POSTS

BlogPostTitle={Regression Course Reflections, The Hat Matrix and Influence}

January 6, 2020

blog.md

Introduction

What is Regression and Linear Regression?
Regression is a statistical method used to estimate a response variable from predictor(s) found in the sample data. Linear Regression assumes a linear relationship between the response variable and predictor(s), and derives the linear parameters.

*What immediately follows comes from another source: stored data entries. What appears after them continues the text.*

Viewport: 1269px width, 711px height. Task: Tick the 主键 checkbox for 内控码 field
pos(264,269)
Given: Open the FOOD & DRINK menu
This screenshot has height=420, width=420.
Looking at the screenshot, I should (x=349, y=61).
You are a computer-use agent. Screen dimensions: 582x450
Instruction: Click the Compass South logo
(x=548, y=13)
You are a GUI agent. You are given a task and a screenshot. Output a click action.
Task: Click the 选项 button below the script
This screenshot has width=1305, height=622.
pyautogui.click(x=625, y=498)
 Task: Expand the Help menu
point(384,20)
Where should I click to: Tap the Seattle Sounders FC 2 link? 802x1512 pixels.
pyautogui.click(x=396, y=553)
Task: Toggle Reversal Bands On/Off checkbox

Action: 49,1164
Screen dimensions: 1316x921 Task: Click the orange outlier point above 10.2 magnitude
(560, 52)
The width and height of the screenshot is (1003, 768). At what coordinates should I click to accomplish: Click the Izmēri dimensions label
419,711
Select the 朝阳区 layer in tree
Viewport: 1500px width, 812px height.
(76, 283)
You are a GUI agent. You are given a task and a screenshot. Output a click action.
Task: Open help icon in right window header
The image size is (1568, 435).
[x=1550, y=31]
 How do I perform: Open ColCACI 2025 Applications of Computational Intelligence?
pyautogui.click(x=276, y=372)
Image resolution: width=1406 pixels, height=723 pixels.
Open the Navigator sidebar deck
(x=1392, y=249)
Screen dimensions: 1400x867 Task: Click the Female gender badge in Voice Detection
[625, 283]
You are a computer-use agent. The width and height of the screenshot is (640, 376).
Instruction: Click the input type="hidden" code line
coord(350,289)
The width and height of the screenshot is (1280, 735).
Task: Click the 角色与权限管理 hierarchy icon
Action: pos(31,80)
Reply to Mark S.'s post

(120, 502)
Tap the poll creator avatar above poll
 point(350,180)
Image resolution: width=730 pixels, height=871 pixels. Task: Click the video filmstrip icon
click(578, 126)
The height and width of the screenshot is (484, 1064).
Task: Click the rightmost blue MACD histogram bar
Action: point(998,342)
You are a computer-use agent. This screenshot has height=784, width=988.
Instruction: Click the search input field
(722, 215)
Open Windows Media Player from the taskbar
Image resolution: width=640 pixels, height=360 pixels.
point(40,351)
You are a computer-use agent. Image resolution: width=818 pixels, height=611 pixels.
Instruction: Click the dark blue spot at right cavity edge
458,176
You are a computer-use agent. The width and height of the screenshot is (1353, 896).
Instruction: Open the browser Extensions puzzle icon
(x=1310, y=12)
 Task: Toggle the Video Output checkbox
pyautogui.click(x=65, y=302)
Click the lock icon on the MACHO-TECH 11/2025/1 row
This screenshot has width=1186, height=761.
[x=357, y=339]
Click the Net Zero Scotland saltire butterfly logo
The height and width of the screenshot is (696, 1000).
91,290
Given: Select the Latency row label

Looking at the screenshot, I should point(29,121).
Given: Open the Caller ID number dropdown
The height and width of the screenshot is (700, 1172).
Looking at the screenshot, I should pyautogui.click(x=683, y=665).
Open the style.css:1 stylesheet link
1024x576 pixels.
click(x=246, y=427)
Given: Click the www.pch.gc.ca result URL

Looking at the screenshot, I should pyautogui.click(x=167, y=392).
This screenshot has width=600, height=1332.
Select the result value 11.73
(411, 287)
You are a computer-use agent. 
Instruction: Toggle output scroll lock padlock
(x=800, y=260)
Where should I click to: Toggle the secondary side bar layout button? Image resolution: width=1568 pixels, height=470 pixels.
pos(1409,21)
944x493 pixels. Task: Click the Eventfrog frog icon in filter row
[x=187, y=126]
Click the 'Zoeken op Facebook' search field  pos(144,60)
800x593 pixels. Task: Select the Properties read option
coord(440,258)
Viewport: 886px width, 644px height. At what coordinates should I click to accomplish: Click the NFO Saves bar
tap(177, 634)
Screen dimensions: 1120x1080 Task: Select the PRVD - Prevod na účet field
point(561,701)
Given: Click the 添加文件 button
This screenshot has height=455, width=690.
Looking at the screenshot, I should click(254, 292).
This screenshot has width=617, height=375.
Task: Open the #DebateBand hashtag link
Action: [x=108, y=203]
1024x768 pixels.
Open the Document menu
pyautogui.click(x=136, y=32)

When I first encountered regression in an Introduction to Machine Learning course on Coursera, years ago, I simply used the scikit-learn function and I had two vague notions on how to measure the quality of my fitted line. For example, one was that the $R^2$ value should tend to 1 to indicate good fit. In my final semester of college, I decided to take Regression because was curious about how this seemingly simple subject had the depth to be covered over a whole semester. I’m glad I took this course, because it ended up being my first in-depth introduction to Statistics and I loved it!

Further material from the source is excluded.